--- start ---

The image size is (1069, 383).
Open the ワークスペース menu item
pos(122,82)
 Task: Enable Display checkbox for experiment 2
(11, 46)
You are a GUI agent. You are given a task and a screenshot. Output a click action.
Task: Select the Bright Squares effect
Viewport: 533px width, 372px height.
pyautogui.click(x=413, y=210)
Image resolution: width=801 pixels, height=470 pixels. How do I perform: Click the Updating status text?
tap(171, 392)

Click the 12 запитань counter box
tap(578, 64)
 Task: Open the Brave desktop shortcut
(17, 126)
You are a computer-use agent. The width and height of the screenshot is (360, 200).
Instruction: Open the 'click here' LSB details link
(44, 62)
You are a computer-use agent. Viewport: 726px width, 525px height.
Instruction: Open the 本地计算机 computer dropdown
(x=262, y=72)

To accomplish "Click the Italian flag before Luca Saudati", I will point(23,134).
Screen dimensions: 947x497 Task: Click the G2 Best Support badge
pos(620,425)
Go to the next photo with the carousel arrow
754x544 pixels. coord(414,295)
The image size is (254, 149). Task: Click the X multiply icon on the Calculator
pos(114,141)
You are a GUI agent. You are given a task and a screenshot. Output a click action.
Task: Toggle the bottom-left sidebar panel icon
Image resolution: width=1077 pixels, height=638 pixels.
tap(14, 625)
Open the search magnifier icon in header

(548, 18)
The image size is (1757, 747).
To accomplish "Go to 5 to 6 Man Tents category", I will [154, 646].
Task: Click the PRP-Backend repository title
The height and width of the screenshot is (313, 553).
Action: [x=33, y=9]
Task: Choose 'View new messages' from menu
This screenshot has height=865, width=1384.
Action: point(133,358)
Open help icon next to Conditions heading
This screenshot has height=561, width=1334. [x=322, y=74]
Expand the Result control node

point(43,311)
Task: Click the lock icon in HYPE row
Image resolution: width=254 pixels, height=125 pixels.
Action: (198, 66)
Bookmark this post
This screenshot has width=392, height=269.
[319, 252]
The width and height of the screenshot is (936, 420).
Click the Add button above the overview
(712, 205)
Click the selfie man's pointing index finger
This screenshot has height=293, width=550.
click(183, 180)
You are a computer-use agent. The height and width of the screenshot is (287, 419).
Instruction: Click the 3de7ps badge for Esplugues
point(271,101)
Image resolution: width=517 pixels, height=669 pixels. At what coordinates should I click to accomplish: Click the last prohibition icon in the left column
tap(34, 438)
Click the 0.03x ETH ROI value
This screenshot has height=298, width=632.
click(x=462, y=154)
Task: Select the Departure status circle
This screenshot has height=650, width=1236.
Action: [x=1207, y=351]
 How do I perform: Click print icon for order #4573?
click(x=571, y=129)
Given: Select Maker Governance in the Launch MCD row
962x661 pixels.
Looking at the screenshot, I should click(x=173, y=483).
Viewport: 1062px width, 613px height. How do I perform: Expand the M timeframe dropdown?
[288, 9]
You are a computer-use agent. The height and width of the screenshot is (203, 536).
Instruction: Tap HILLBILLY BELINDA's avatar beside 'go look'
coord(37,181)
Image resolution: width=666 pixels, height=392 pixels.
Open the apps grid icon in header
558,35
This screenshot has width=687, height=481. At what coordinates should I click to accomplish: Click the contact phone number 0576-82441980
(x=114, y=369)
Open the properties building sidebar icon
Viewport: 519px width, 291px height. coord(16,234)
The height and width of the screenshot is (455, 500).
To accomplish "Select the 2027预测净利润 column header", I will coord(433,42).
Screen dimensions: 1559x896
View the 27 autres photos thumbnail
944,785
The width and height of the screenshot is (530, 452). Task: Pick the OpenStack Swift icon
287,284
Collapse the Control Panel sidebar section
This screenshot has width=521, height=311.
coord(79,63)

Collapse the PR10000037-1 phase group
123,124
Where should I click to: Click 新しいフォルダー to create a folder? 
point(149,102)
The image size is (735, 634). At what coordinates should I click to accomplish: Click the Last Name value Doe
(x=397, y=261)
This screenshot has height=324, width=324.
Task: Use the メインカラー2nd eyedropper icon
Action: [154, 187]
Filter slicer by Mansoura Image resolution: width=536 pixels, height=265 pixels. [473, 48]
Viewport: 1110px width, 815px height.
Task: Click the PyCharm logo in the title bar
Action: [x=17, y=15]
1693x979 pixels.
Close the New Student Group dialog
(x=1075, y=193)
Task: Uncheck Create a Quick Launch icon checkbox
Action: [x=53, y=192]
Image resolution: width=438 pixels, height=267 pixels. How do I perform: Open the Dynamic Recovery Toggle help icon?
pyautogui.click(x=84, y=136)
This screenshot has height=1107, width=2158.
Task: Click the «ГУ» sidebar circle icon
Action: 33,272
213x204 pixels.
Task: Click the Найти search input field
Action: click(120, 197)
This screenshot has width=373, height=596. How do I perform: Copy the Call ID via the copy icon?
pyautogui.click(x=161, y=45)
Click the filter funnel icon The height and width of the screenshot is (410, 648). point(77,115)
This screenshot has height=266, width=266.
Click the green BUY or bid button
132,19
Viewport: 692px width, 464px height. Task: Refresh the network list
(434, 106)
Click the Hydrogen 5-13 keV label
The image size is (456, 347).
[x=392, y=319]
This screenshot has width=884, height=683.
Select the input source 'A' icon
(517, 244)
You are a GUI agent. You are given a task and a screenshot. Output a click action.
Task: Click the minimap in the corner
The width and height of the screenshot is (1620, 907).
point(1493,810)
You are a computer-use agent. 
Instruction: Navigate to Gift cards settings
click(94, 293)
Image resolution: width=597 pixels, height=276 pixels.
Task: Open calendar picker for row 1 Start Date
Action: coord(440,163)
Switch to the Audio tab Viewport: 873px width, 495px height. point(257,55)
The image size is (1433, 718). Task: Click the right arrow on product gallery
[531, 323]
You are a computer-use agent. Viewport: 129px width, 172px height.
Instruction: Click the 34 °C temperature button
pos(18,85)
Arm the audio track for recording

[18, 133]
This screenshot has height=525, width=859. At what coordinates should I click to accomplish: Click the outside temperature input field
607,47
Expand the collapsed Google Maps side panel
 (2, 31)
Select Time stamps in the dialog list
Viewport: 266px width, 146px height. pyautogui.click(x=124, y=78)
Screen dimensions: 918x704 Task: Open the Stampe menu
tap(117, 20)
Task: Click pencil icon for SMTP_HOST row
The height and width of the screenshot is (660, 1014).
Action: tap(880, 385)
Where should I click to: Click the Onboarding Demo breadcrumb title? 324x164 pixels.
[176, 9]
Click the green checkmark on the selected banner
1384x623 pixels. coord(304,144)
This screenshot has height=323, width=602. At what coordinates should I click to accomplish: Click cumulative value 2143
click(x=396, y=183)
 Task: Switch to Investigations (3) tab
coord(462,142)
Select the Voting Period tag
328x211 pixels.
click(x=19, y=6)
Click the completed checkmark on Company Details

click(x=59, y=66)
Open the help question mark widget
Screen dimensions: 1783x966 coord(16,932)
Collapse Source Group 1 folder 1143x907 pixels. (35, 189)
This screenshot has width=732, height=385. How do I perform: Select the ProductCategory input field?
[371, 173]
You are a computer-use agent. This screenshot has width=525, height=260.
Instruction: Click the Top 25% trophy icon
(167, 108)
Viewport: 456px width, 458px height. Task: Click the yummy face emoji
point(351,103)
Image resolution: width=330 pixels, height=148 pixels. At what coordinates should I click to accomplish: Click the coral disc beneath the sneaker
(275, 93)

--- end ---

DESCRIPTION OF THE TASK
Copy out the records exactly as they appear, starting with the line that contains "Given: Select Maker" and going on through the line that contains "Viewport: 519px width, 291px".

EXERCISE RESULT
Given: Select Maker Governance in the Launch MCD row
962x661 pixels.
Looking at the screenshot, I should click(x=173, y=483).
Viewport: 1062px width, 613px height. How do I perform: Expand the M timeframe dropdown?
[288, 9]
You are a computer-use agent. The height and width of the screenshot is (203, 536).
Instruction: Tap HILLBILLY BELINDA's avatar beside 'go look'
coord(37,181)
Image resolution: width=666 pixels, height=392 pixels.
Open the apps grid icon in header
558,35
This screenshot has width=687, height=481. At what coordinates should I click to accomplish: Click the contact phone number 0576-82441980
(x=114, y=369)
Open the properties building sidebar icon
Viewport: 519px width, 291px height. coord(16,234)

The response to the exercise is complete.